L’Université Laval et l’Université de Montréal offrent généralement la même formule de cours aux étudiants. Entre 50 et 300 jeunes s’entassent dans un amphithéâtre pour écouter un professeur parler durant trois heures. La principale différence avec la Suède se situe à ce niveau. À l’Université de Lund, les cours de science politique regroupent au maximum une vingtaine d’étudiants. Un cours recevant 30 inscriptions sera divisé en deux afin de conserver le quota. Cette formule permet une très grande interactivité en classe, où les étudiants sont non seulement appelés, mais fortement encouragés à intervenir et à débattre de questions qui les touchent et qui sont reliées au sujet du cours. Les séminaires et débats sont fréquents, de même que les simulations de négociations. Au cours de l’année scolaire 2006-2007, des étudiants de Lund ont ainsi négocié, dans une atmosphère informelle propice à l’innovation, la suite du protocole de Kyoto, des accords de paix au Darfour et au Cachemire ainsi qu’en Palestine, de même que la suite de la ronde de Doha de l’Organisation mondiale du commerce. Ces expériences développent des qualités et des capacités primordiales sur le marché du travail et inatteignables dans le cadre de cours magistraux tels que ceux offerts au Québec.

La méthode d’enseignement en Suède fait également beaucoup plus appel au jugement et à l’autodiscipline des étudiants. Les heures de cours sont réduites à environ 20 ou 25 heures par cours et par session, contrairement aux 45 heures normales au Québec. Les sessions durent 20 semaines, ce qui correspond à une année scolaire de neuf mois. Dans le cas où le Québec choisirait de s’inspirer de ce modèle, il faudrait prendre en compte l’opinion des étudiants et des professeurs face à ce rallongement de l’année scolaire. Les cours offerts aux étudiants étrangers se donnent à raison de deux par demi-session, avec deux à trois heures de classe par cours et par semaine. Cela peut sembler peu, mais c’est là que l’appel au travail personnel prend tout son sens.

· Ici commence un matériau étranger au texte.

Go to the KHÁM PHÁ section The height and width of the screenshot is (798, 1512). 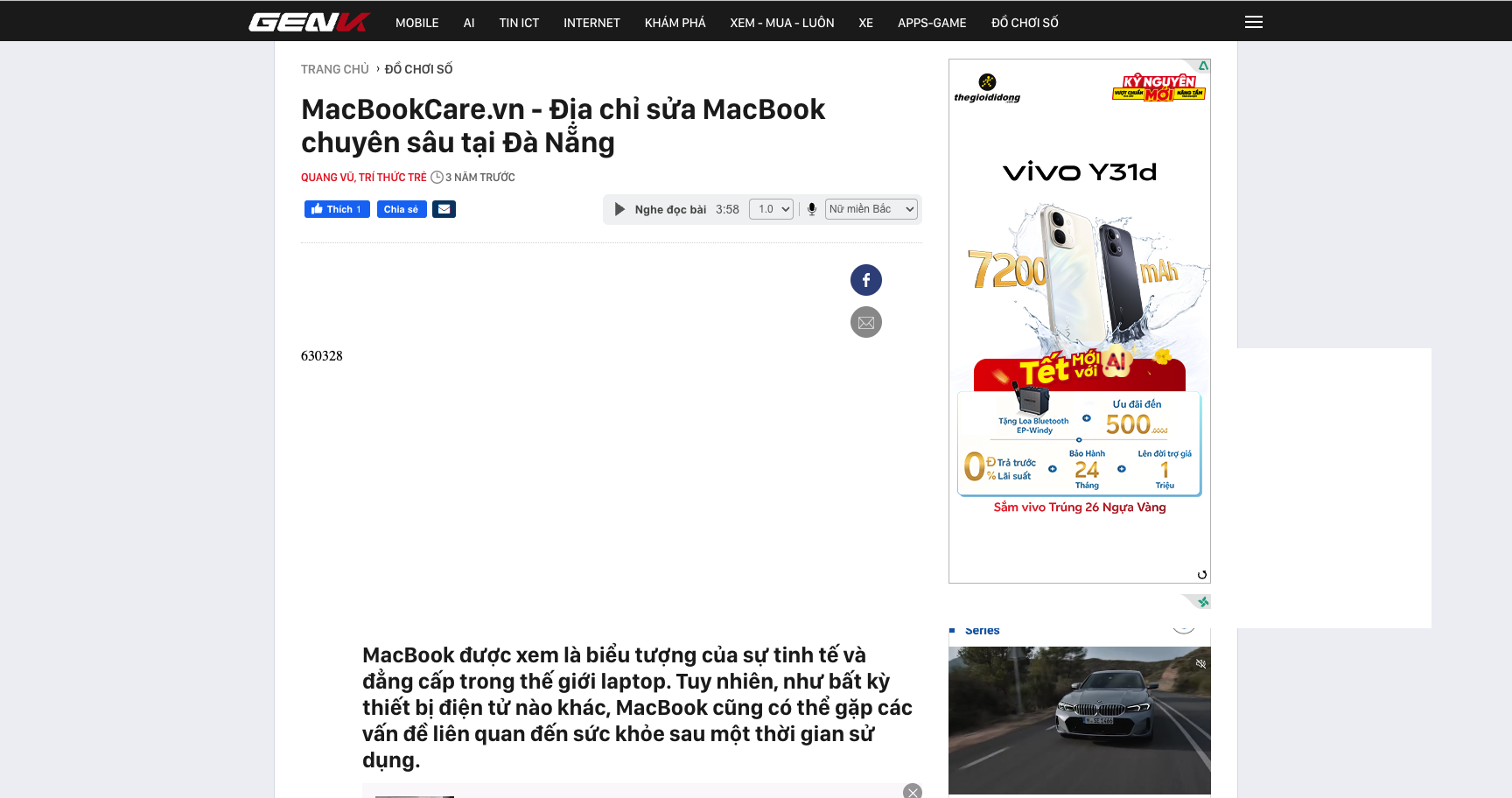(x=675, y=23)
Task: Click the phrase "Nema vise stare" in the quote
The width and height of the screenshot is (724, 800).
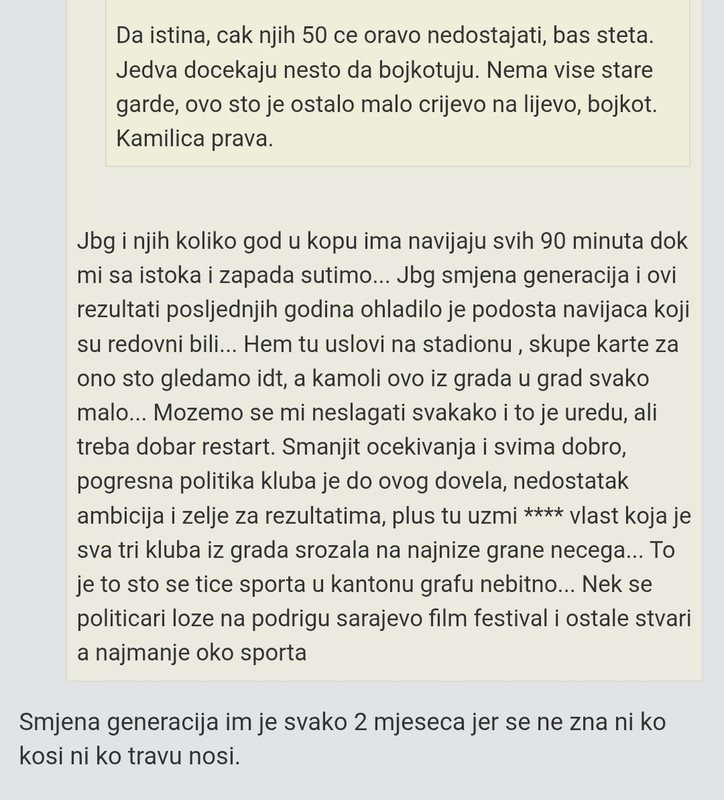Action: pos(569,70)
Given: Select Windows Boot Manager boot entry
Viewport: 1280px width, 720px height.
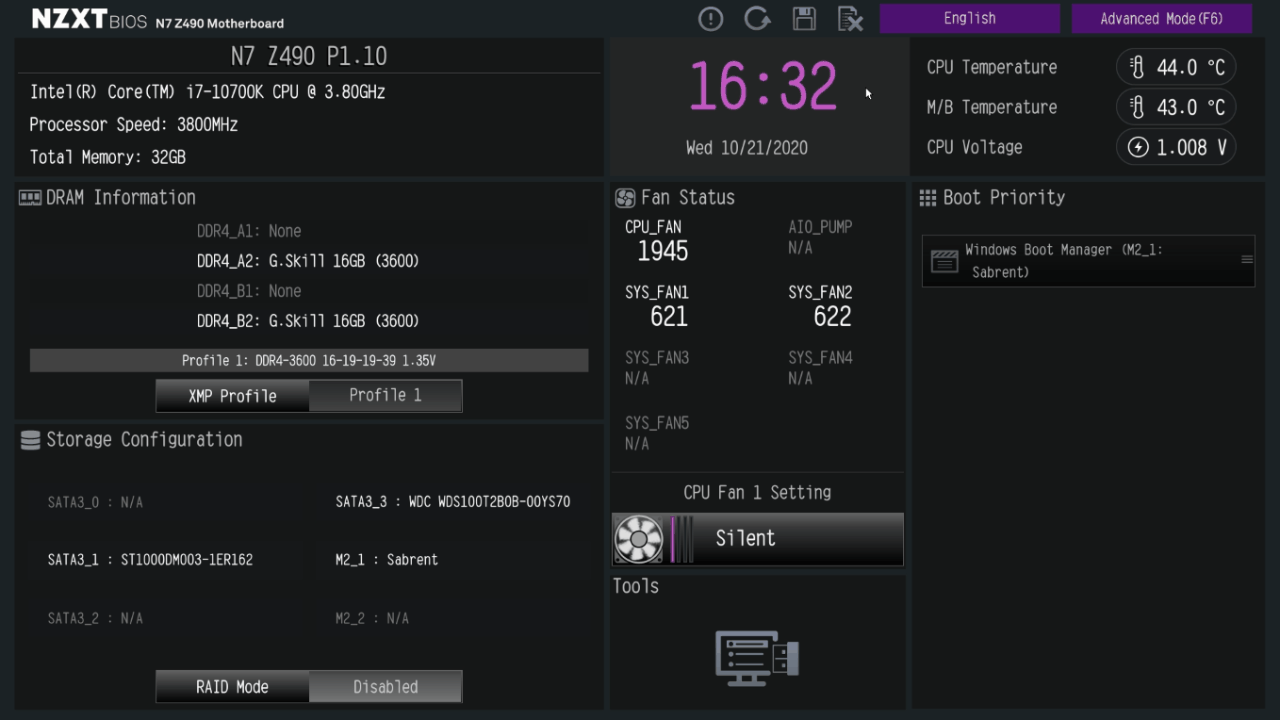Looking at the screenshot, I should [x=1088, y=261].
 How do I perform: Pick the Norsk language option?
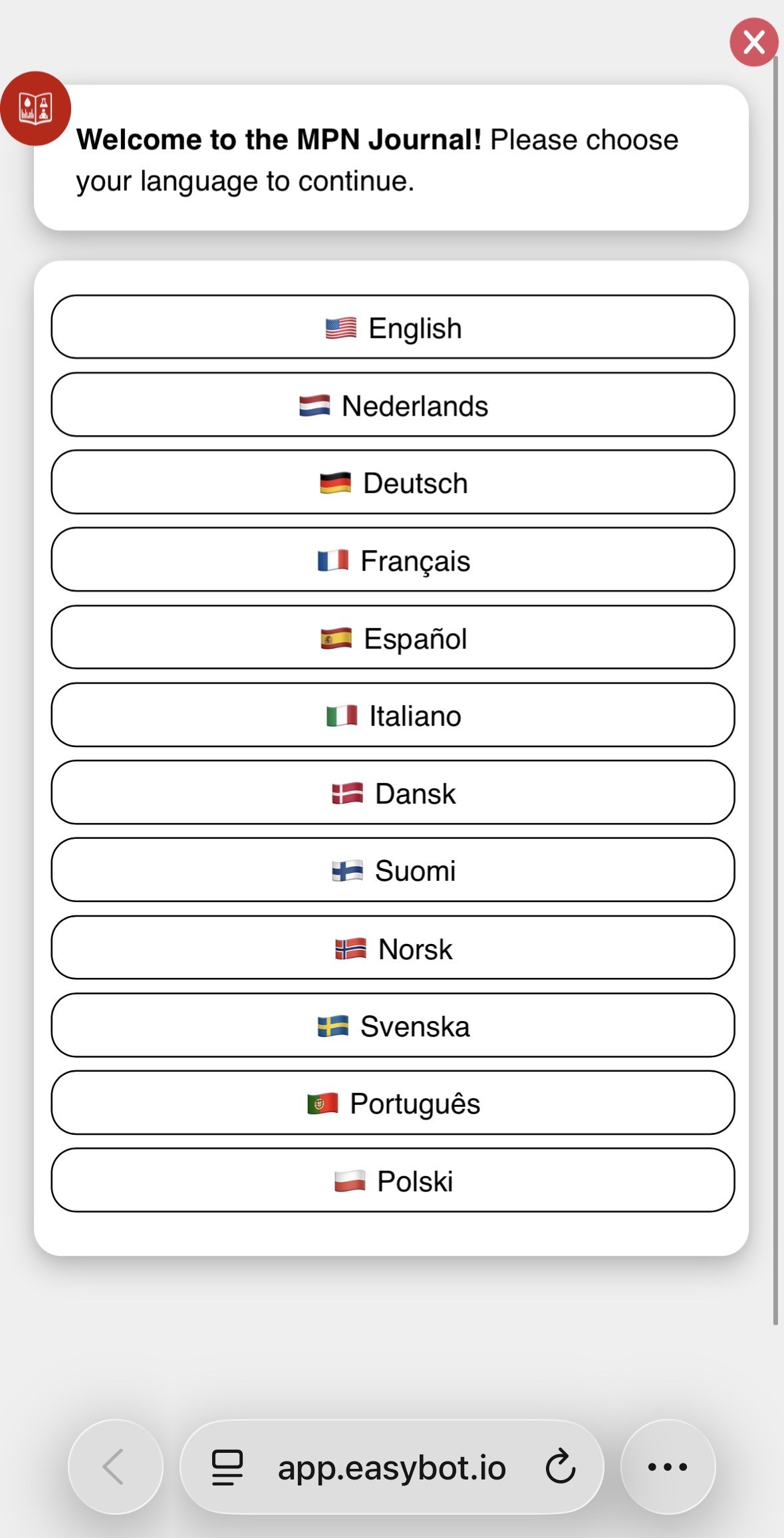point(393,948)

Là où les étudiants québécois reçoivent généralement deux points de vue dans un cours, soit celui du professeur et celui d’un livre ou d’un recueil de textes, les étudiants à Lund sont appelés à lire de quatre à six livres pour chaque cours suivi, en plus d’un nombre substantiel d’articles. Les points de vue s’en trouvent donc diversifiés et la formule permet aux étudiants de développer leur jugement critique envers les différents auteurs. Les examens en classe ont également été abandonnés dans une large mesure et remplacés par des travaux, des présentations en classe et des examens maison, ce qui laisse une meilleure gestion du temps aux étudiants, tout en évitant le piège du «j’apprends tout par cœur et j’oublie ensuite». Contrairement aux étudiants étrangers, les étudiants suédois ne prennent pas de cours à la seconde demi-session. Ils ont plutôt la tâche de rédiger une thèse, un travail de recherche approfondi sur un sujet connexe à l’un des cours suivis précédemment. Encore une fois, cette méthode fait appel au jugement, à la discipline et au sens critique des étudiants à une échelle beaucoup plus avancée que pour un simple travail de fin de session.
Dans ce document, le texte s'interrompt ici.